With Help of UGA, Camilla Bakery Owner Adds the Right Business Ingredients to Expand and Prosper

Staff Report

Thursday, February 9th, 2023

Shealy Dixon has always had a passion for cooking, baking and especially, feeding people. When a family friend taught her to mill grains to make nutritious homemade bread, she began making and selling it to her parents’ friends.

After commuting all week to teach English, Shealy baked bread after church on Sundays, leaving the loaves in ice chests in her parents’ carport for customer pick-up. Excited about her little business venture, they shared the bread with others. Eventually, Dixon bought a house and her father put a fridge on the porch for her customers.

“As my customer base grew, my father saw how happy I was baking for people,” she said. “He offered to help me open a bakery.”

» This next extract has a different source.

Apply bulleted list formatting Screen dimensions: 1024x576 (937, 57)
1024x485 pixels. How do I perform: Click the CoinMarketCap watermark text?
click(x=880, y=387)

Instructors in a UGA Extension canning class suggested she go the UGA Small Business Development Center in Albany to broaden her business knowledge. There she began working with SBDC Faculty Member Rob Martin.

“It was a no-brainer to contact the UGA SBDC. It’s free, and Rob is an expert and fabulous resource. He’s always ready to help and has great suggestions. He told me to take Dr. Mohan’s class on starting a new food business in Georgia, and it was one of the first things I did.”

“When Shealy started, she just didn’t know what she didn’t know,” said Martin. “Her intake form simply stated, ‘Bread Business – No Name.’ What she did know was that people loved what she was producing, and they were willing to pay for it.”

Dixon opened Sweetly, Shealy: Camilla’s Bake Shoppe in 2017, the fifth generation in her family to own a downtown Camilla business. Over the next five years, she worked with Martin on cost controls and watching profit margins, on human resources and pandemic funding opportunities. Dixon also attended the UGA SBDC’s Accelerate Your Marketing course, using tactics she learned to grow her outreach and marketing efforts.

“As Shealy grew, UGA got her plugged into Worksource Georgia,” Martin said. “It helps companies find staff and then pays a percentage of their salary the first six months.”

Dixon opened her bakery with one employee and has grown to eight. Her sales are in the black, growing year-to-year. In 2019, Explore Georgia recognized her blueberry lemon cinnamon rolls as one of the 100 Plates Locals Love.

“The UGA SBDC is an amazing resource,” she said. “They are at your disposal, ready and willing to help you. And they’re free! Why wouldn’t you tap into that?”